Rajen Valayden perd son procès contre le Premier ministre…Les élections municipales ne sont pas inscrites dans la Constitution
Il se croit le sauveur de la démocratie, mais la Cour Suprême vient d’infliger une gifle magistrale à Rajen Valayden dans l’affaire où il réclamait la tenue des élections municipales. La Cheffe Juge et le Juge David Chan Kam Cheong ont motivé leurs décisions et rejeté sa plainte avec dépens. “The plaintiff has been unable to establish any breach of the principle of separation of powers or any breach of a constitutional provision that could justifiably challenge the constitutional validity of the impugned legislation.” En voici des extraits importants :-
The situation is altogether different as regards local government. It is abundantly clear that the framers of our Constitution left it to Parliament, in the exercise of its ordinary law-making powers, to legislate on all matters pertaining to local government. This is highlighted by the following factors:
- The legal framework which governs local government in Mauritius does not arise from the Constitution. The Constitution is silent on local government elections and, more significantly, in respect of the life span of local councils.
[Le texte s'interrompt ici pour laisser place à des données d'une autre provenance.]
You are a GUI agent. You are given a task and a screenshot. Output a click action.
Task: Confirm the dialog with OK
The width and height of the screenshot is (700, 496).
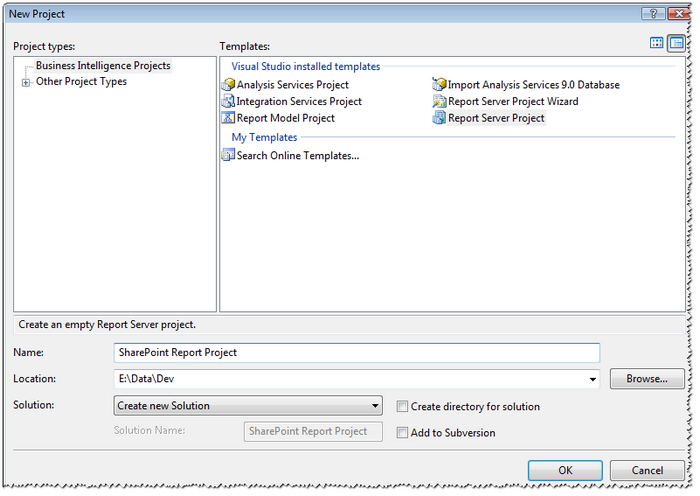(565, 470)

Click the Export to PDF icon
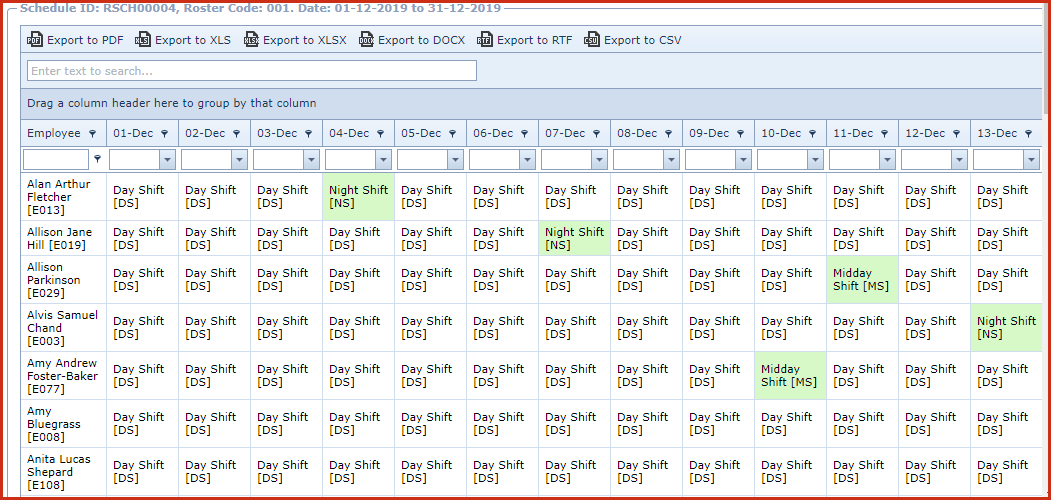tap(36, 40)
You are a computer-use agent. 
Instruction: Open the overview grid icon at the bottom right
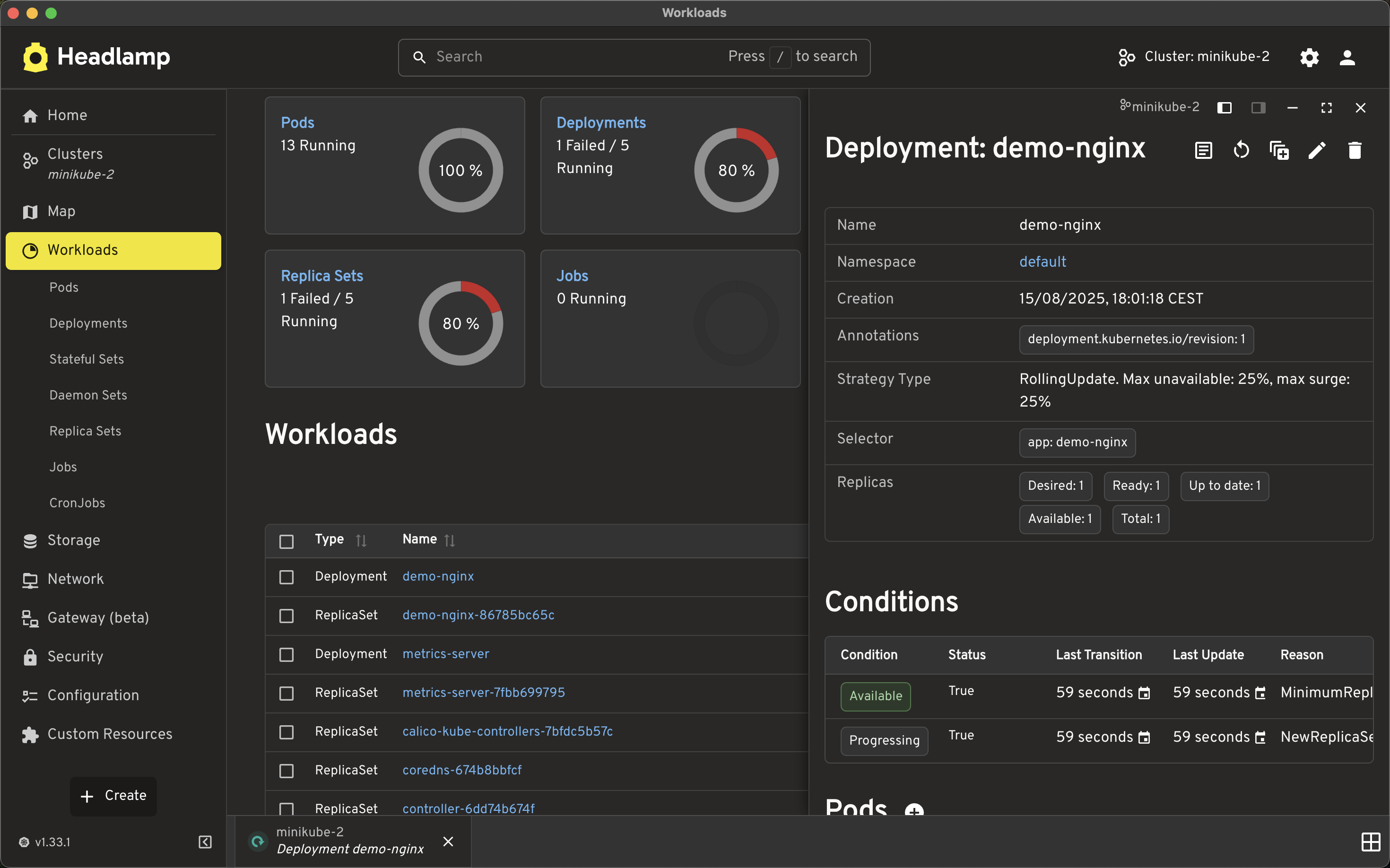tap(1371, 842)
- Despite the fact that the legal framework establishing the local government system was already in place at the time when the sovereign Constitution came into existence, the framers of our Constitution deliberately chose not to provide any constitutional underpinning to the holding of regular or periodical local government elections.
- Since the advent of the sovereign Constitution in 1968, which included for the first time Section 1 in its present form, detailed provisions have been enacted by Parliament in the exercise of its ordinary law-making powers for the creation and composition of Municipal Councils, the conduct of Municipal elections, the life span of Municipal Councils and the terms of office of its members.
- There is no justifiable basis for importing, via Section 1 of the Constitution, that the periodical holding of Municipal elections should be elevated to constitutional status as is the case for the holding of periodical and regular parliamentary elections specially entrenched in the Constitution by due constitutional process.
- There is no valid basis for the Court to introduce, by implication or interpretation, that the holding of Municipal elections at fixed periods forms an integral part of the concept of a democratic State as contemplated by Section 1 of the Constitution.
- It has not been established that there is any constitutional impediment which may restrict or limit the competence of Parliament to legislate, pursuant to Section 45 of the Constitution, in order to extend the period of the life of Municipal councils, in conformity with the Local Government (Amendment) Act 2023.
- The plaintiff has been unable to establish any breach of the principle of separation of powers or any breach of a constitutional provision that could justifiably challenge the constitutional validity of the impugned legislation.
We accordingly hold that, in the light of what we have stated:
(1) Parliament was empowered to validly enact Section 12A(1A) of the Act and provide for an extension of the life of the Municipal
Councils pursuant to the amending legislation.
(2) Section 12(1A) of the Local Government Act is not inconsistent with and does not contravene Sections 1 and 45 or any other provision
of the Constitution for any of the reasons invoked by the plaintiff.
We decline to grant the plaint for constitutional redress and accordingly set it aside. With costs.